[INFORMATION Boundary: Start]
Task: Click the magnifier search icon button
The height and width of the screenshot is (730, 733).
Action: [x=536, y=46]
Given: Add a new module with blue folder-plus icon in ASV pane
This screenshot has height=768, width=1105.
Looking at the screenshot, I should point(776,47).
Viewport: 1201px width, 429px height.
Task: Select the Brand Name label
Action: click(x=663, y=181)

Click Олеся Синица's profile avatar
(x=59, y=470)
[INFORMATION Boundary: End]
[INFORMATION Boundary: Start]
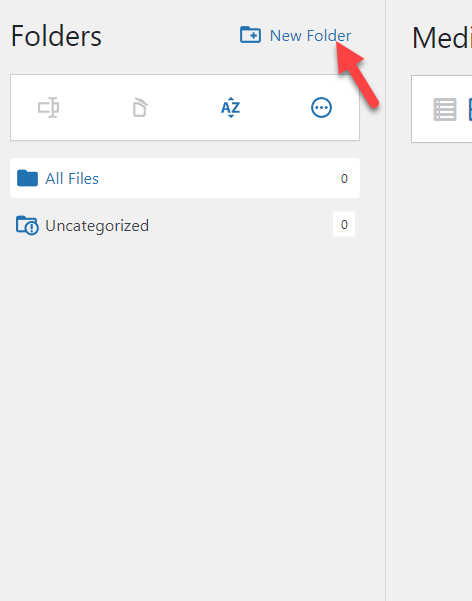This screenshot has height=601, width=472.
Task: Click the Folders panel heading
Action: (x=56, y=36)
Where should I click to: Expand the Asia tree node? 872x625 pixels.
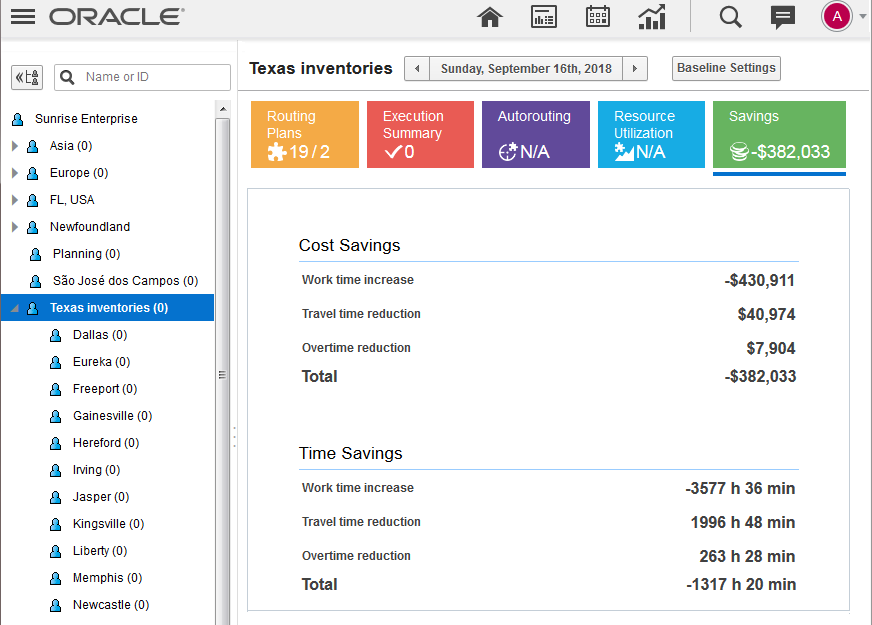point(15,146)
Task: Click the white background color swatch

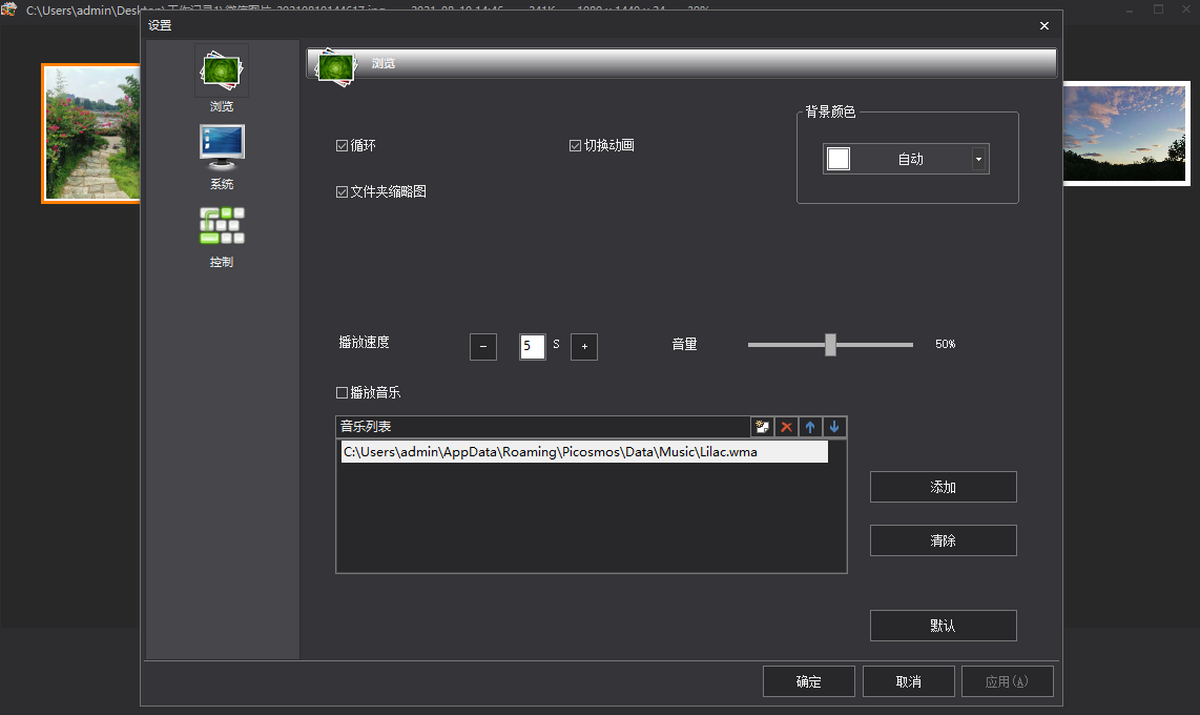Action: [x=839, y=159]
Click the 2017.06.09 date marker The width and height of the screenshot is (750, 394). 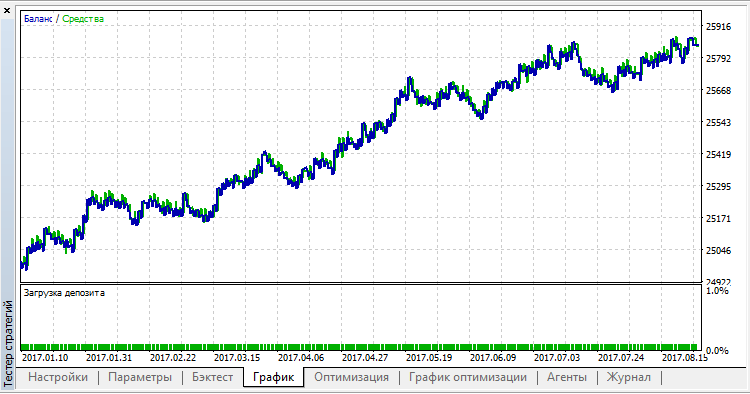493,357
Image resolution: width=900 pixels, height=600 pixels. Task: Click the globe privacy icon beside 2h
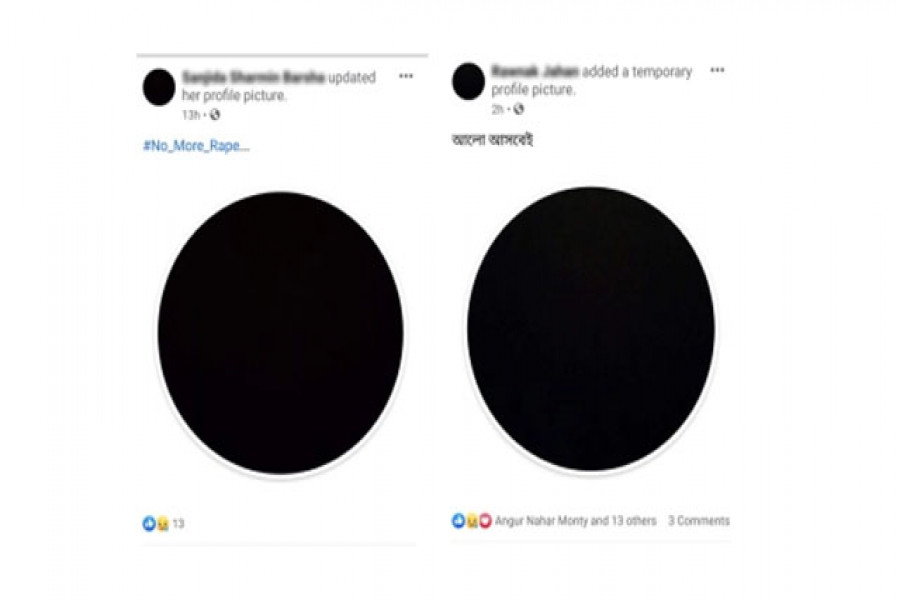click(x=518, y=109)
[INFORMATION Boundary: End]
▶ _WHAT THE TASK ASKS_
Starting at the line that has "The height and" and ending at the line that has "Given: Add a", please write out the lines above exactly, leaving out all others.

▶ _TASK RESULT_
The height and width of the screenshot is (730, 733).
Action: [x=536, y=46]
Given: Add a new module with blue folder-plus icon in ASV pane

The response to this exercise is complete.